Partant, explique-t-il dans l'introduction, d'un mémoire d'histoire rédigé en 2002, l'auteur part d'une anecdote (une fraternisation entre Français et Allemands très sommairement évoquée, sans le moindre détail permettant de revenir sur les faits) pour poser la question de ces rapprochements brefs et ponctuels, de ces négociations locales et informelles qui se sont manifestées durant la guerre entre deux tranchées ennemies proches. Il consacre plusieurs pages à définir son corpus de sources, écrites, orales et photographiques, publiques et privées, puis il s'intéresse aux soldats, à l'organisation militaire, au système-tranchées et au terrain des combats, à la vie des troupes (ennui, repos, coups de mains et patrouilles), avant de consacrer son chapitre 2 à la question de l'adaptation des individus au rythme et aux formes de la guerre : "Les combattants appliquaient ce système du 'vivre et laisser vivre' d'une façon plus ou moins instinctive, car les soldats des deux camps avaient généralement plus de haine de la guerre que de leurs voisins ennemis". Il aborde ensuite la question des fraternisations et des "trêves tacites", autour d'un peu de nourriture, de tabac, de musique. Les citations sont nombreuses, mais on peut s'interroger sur le crédit à apporter à celles tirées de romans (celle évoquée via Le feu, de Barbusse, p. 88). Il note également, et aurait sans doute pu insister sur ce point car la pratique est avérée, que certaines "fraternisations" initiées par les Allemands l'ont été sur ordre du commandement, pour contribuer à la démoralisation des soldats français, comme cela fut d'ailleurs systématisé et réussi sur le front oriental. Il observe également que les sanctions disciplinaires sont souvent inexistantes, ou au pire de faible importance, dans les cas avérés de fraternisation, ce qui traduit bien cette "renégociation locale", régulière, du commandement par les chefs de contact, qui prennent en compte au jour le jour la dureté des conditions de vie en ligne et comprennent les sentiments qui peuvent animer leurs hommes.

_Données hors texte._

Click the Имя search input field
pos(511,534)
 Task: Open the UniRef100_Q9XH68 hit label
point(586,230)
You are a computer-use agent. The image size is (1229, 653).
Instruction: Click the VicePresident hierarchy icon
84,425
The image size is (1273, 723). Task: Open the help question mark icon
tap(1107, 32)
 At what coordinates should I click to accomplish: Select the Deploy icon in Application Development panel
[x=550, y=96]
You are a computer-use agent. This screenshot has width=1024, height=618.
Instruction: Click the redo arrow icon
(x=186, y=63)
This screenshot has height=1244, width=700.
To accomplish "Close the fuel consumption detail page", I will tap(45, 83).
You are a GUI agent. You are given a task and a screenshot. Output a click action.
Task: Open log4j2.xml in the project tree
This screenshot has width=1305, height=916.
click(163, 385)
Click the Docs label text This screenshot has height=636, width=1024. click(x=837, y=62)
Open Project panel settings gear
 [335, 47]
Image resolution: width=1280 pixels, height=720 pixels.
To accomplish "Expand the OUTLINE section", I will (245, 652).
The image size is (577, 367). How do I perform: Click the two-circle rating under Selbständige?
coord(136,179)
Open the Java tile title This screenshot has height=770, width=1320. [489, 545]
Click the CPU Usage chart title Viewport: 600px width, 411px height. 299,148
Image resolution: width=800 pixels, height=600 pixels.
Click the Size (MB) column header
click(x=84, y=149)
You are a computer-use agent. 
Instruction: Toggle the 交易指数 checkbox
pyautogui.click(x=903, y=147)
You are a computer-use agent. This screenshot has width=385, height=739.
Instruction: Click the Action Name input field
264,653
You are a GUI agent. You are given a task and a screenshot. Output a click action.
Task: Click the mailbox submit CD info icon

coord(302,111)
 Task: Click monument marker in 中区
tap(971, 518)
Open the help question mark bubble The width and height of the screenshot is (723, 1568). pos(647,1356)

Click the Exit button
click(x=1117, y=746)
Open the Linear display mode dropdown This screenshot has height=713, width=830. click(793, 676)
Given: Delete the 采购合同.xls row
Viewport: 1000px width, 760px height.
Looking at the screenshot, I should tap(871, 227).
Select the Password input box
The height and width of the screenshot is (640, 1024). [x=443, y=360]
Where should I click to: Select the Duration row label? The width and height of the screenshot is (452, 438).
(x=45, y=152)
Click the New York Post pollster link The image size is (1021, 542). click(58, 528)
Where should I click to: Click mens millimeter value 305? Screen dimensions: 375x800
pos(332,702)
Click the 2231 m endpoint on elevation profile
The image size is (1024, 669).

Ce texte courant d'une centaine de pages est suivi par de très nombreuses annexes (pp. 109-200), constituant une "anthologie des paroles échangées entre poilus et boches". Les références sont extrêmement nombreuses et proviennent d'ouvrages ultérieurs de nature très diverses, de témoignages, de correspondances, etc. Tous les exemples donnés ne prouvent pas une "fraternisation" effective ("La neige tombe depuis deux jours et elle ne fond pas, les Boches font des bonhommes de neige devant leur tranchée et cela nous amuse. On les démolit à coups de fusil") et il ne faut pas confondre la compassion dont on peut faire preuve pour un blessé voire pour un prisonnier (à quel moment par rapport à sa capture ? Celle-ci a été effectuée dans quelles conditions ? etc.), et le fait de vouloir "fraterniser" avec l'ennemi. En résumé, la vie et les rapports aux tranchées entre Français et Allemands ont naturellement été variés, fluctuant, complexes, et il aurait été surprenant que le seul discours de propagande (que la plupart des poilus savent relativiser) ait des conséquences dramatiques.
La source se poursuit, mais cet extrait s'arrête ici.